Comment on What is the most efficient method to set up a home server?
fahad@lemmy.world 11 months agoSorry for the lack of clarification. I’m mainly into backing up personal and device data and the ability to add media through Plex. I’m also exploring the idea of self-hosting Bitwarden for password management, allowing access to data from anywhere through the internet. Although both Raspberry Pi and NAS are options, privacy concerns lead me to favour Raspberry Pi over NAS.
BearOfaTime@lemm.ee 11 months ago
I think Pi will struggle with Plex. Maybe the latest version does it better, I’m not sure. Hit up a Pi forum or a Plex forum. I’ve seen it talked about.
There’s also mini PCs, that have real graphics, but have idle power draw of maybe 10 watts. More than idle on some Pi’s, but I believe RPi 4 idle is like 5 watts? 8 watts? I forget. Those mini PCs start around $100. They can run with a monitor or headless. You’ll see them talked about in Plex and Jellyfin forums/communities.

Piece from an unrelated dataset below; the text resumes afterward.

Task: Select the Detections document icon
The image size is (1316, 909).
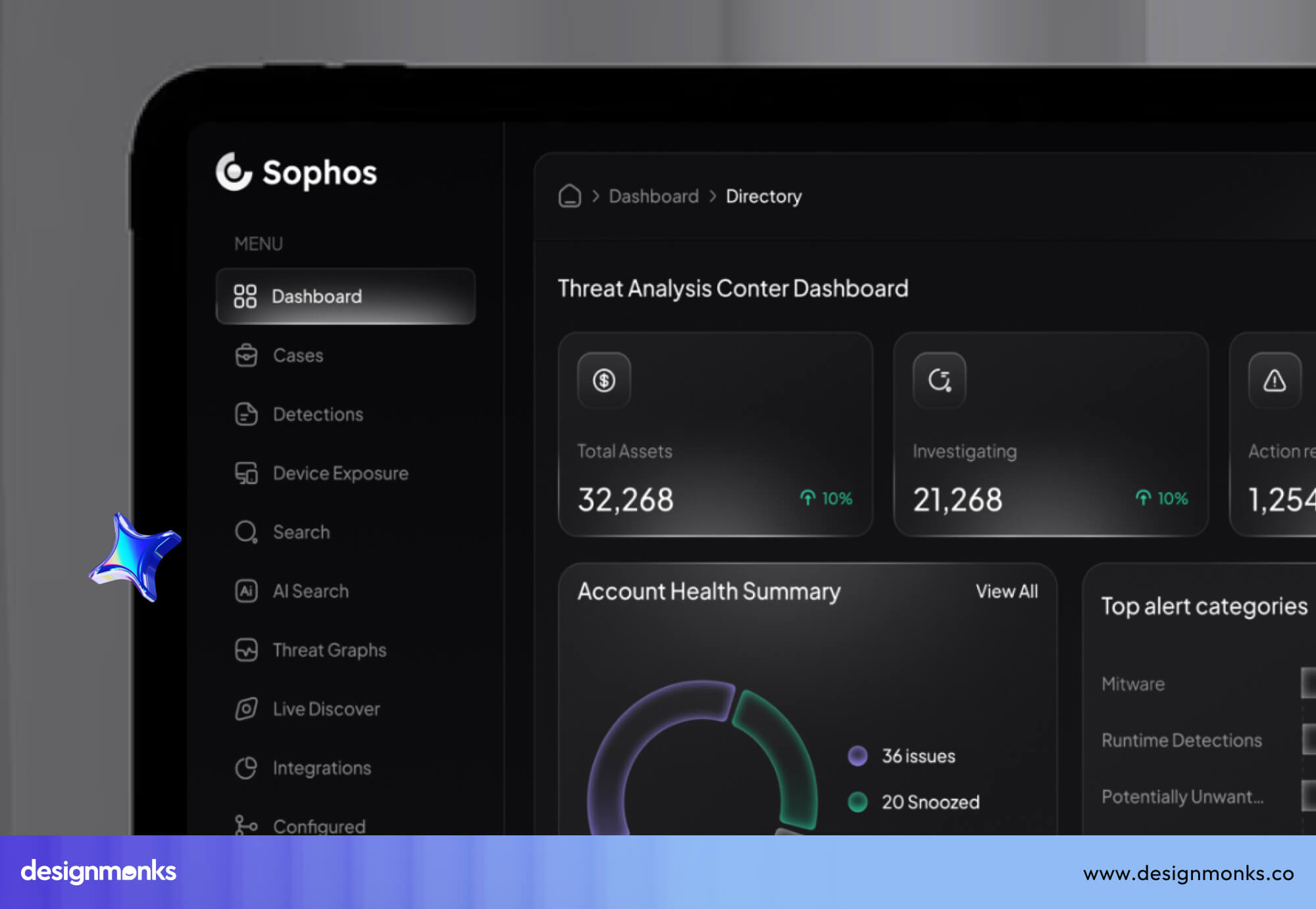Action: click(x=245, y=414)
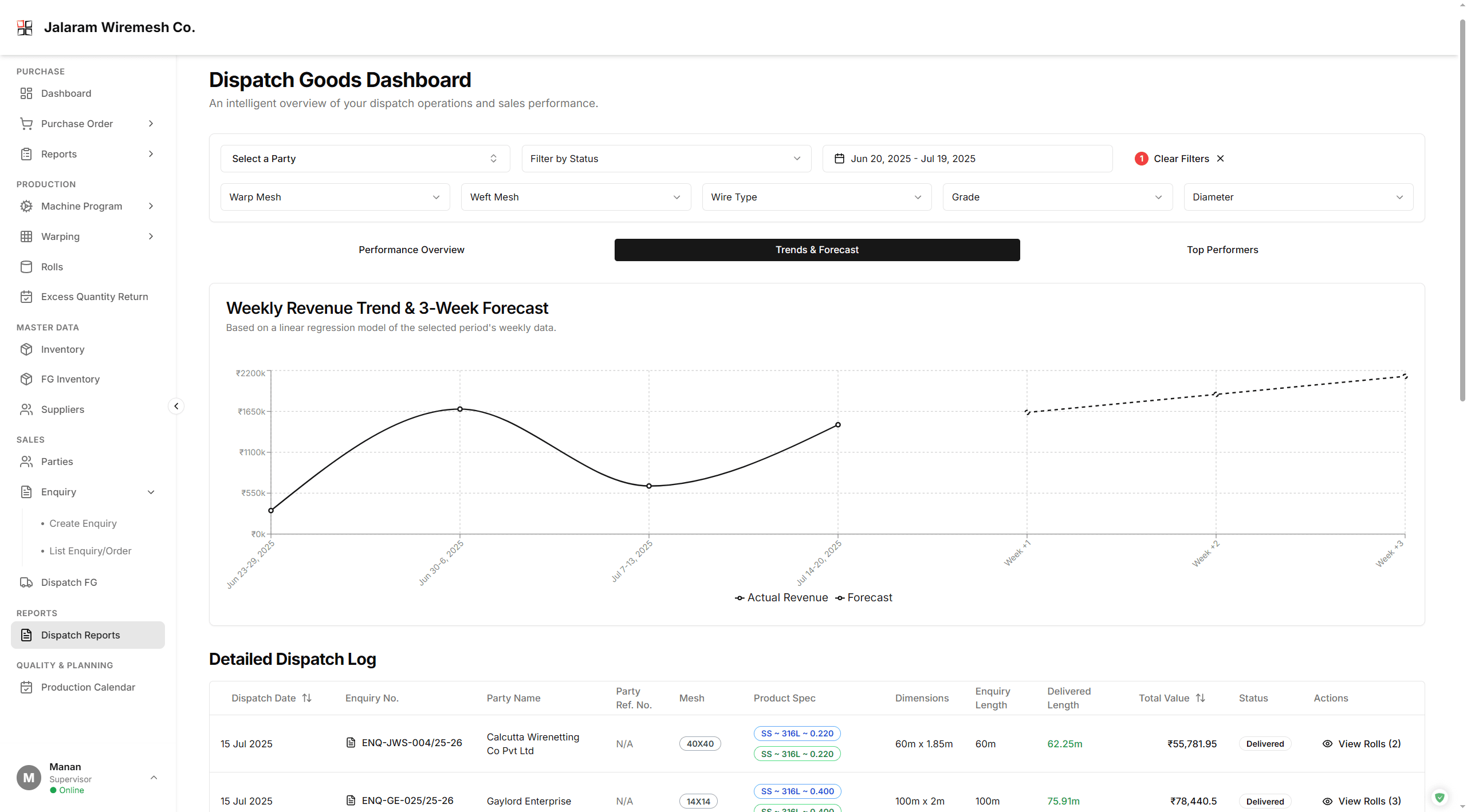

For everything else, you’re looking to do what I’m doing.
I just finished PiHole and Tailscale (mesh network, so all my mobile devices can now connect to home from anywhere with a transparent encrypted connection).
Bitwarden and Syncthing are next. And I’m looking to switch to dockers for this stuff.
Enabling SSH on RPi (basically you create an SSH file on the boot partition)
Latest versions of RPi use nmcli command line for managing network interfaces, just an FYI. pimylifeup.com/raspberry-pi-ssh/
Instructions for Tailscale on RPi tailscale.com/download/linux/rpi-bullseye FYI, requires a reboot after setup.